◆ 復讐のメロディー [01]

 別の場所で、英斗は今のやり取りを聞いて舌打ちをした。
「仕込んだ本人が、どれが本物かわかんないってーのは……」
 英斗はとりあえず、もらったダイナマイトの中で、比較的重たいひとつに火をつけた。ヤクザたちが火もとを見つけてやってくる。できるだけ引きつけて、英斗はダイナマイトを海に向かって転がす。
 海に落ちる直前、耳をつんざくような爆音が響いた。英斗を追っていたヤクザたちが爆風で海に吹き飛ぶ。あらかじめ耳を塞いでいた英斗だったが、それでもまだ耳が痛い。
 囂々と燃え上がる海辺を、英斗は呆然と見つめていた。
「あたり……」
 英斗は我に返ると、急いでその場を後にした。

 本物のダイナマイトがあると知ったヤクザたちは、一斉に浮き足立ってしまった。誰かが逃げようとわめいた。佐藤はそいつの胸に銃弾を撃ち込む。断末魔の悲鳴をあげる間もなく、男は絶命した。
「もういい! 腰抜けがどれだけ雁首揃えようと、所詮は腰抜けだ! てめえらは埠頭の入り口にいて、奴らが逃げ出したり、野次馬やポリ公たちが入ってこないように見張ってやがれ! 奴らはオレと郭先生でカタをつける!」
 佐藤の怒鳴り声に、全員が色を失った顔をする。郭は相変わらずの能面面だったが、自分の名前が呼ばれたとき、ほんのわずかだが右の眉がぴくりと上がった。

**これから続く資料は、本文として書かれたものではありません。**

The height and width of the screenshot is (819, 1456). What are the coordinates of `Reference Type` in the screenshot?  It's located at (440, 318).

 佐藤はトカレフから空の弾倉を取り出し、新たな弾倉をつめた。
「郭さん」
 佐藤はそれだけ言うと、顎をしゃくって郭を促す。
「あんたは正真正銘のプロだ。オレがいちいち指図しなくてもいいだろう。自由に動いてくれ。オレもあんたの邪魔にならないように動く」
 佐藤の言葉に、郭は黙って頷くと、再びコンテナのジャングルへと向かって走った。佐藤もまた、急いで郭の後を追う。

「工藤さんっ」
「英斗。無事だったか」
 迷路のようなコンテナ通路を歩いているとき、二人はばったりと出くわした。お互いの無事を確かめ、ほっと胸をなで下ろす。

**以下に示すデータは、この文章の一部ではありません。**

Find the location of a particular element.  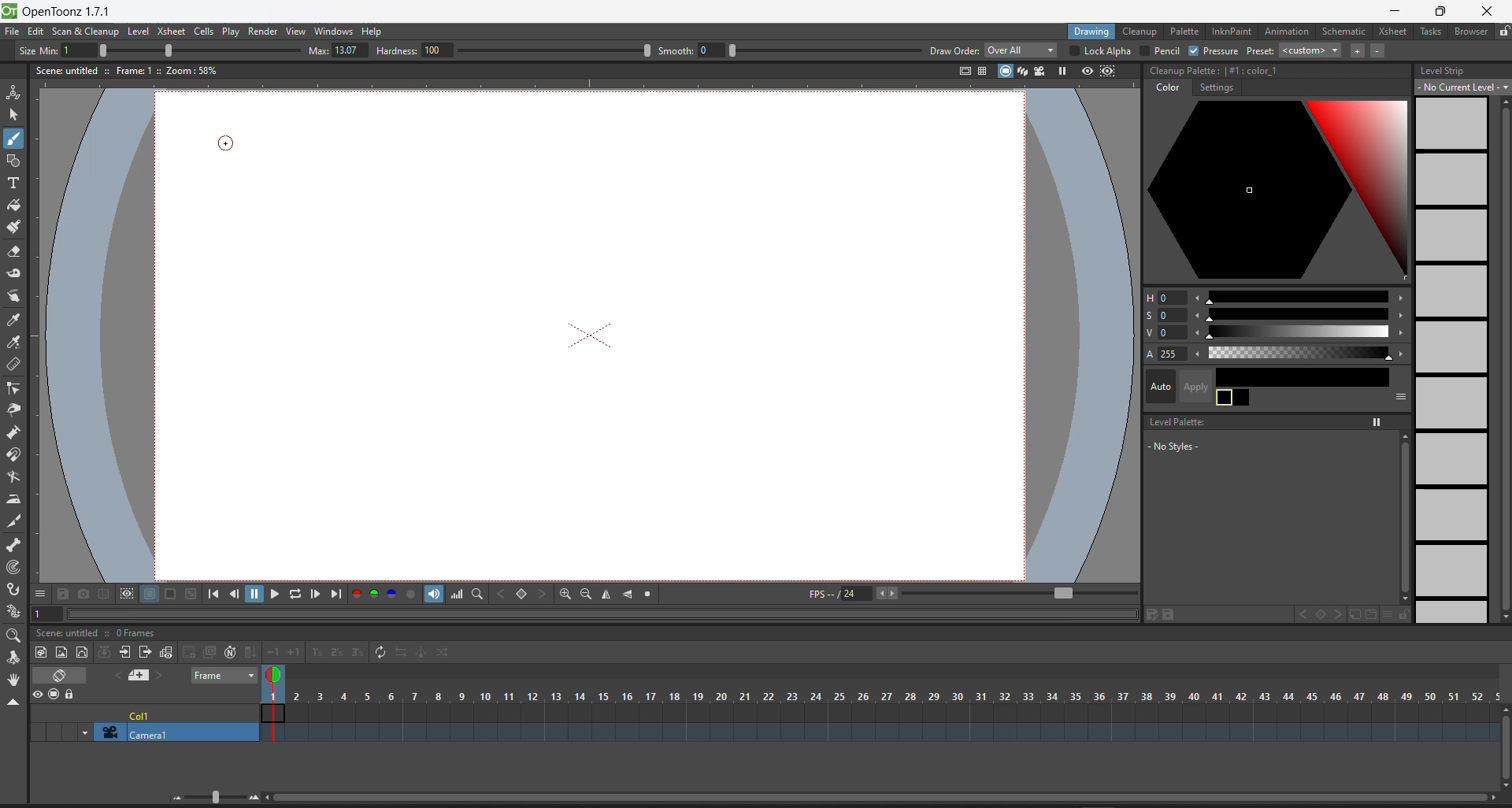

cleanup is located at coordinates (1140, 32).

 英斗が優作の胸の飛び込んできた。優作もまた、英斗の身体を抱き締める。
「そっちのダイナマイトは本物だったらしいな」
「推測だけど、重いヤツが本物だよ」
「なるほど」
「それより、何で工藤さんが、こんな物騒な物持ってんの?」
「昔、生田にある映画スタジオで、拝借してきた。鍵がかかっている倉庫に転がっていたから、持っていっていいもんかと思って」
「ドロボーじゃないか、それって」
「人のこと言えるのか? おまえ」
 漫才のようなやり取りをしながら、二人は埠頭の雰囲気が今までと打って変わったことに気が付いた。
「静かだね」
「ああ。静かすぎる」
 二人は背中を合わせて、周囲を隙無く見回した。人影はない。だが、気配だけがひしひしと伝わってくる。とてつもない重圧感に、二人の背中に冷や汗が流れた。英斗が優作の背中を突っつく。
「煙草を一本くれないか?」
「……ほら」
 優作は振り返って、英斗にマルボロの箱を渡した。
 銃声。
 優作の身体が崩れる。苦痛に顔を歪める優作。血の匂い。
「工藤さんっ!」
 英斗が悲痛な声で悲鳴をあげた。
「騒ぐな」
 優作は静かな声で英斗を制するが、左肩が焼けるように痛むので、蚊の泣くような声しかでない。肩に手をあてると肉がえぐれているのがわかる。脂汗が止まらない。 英斗に支えてもらって立っているのが精一杯だった。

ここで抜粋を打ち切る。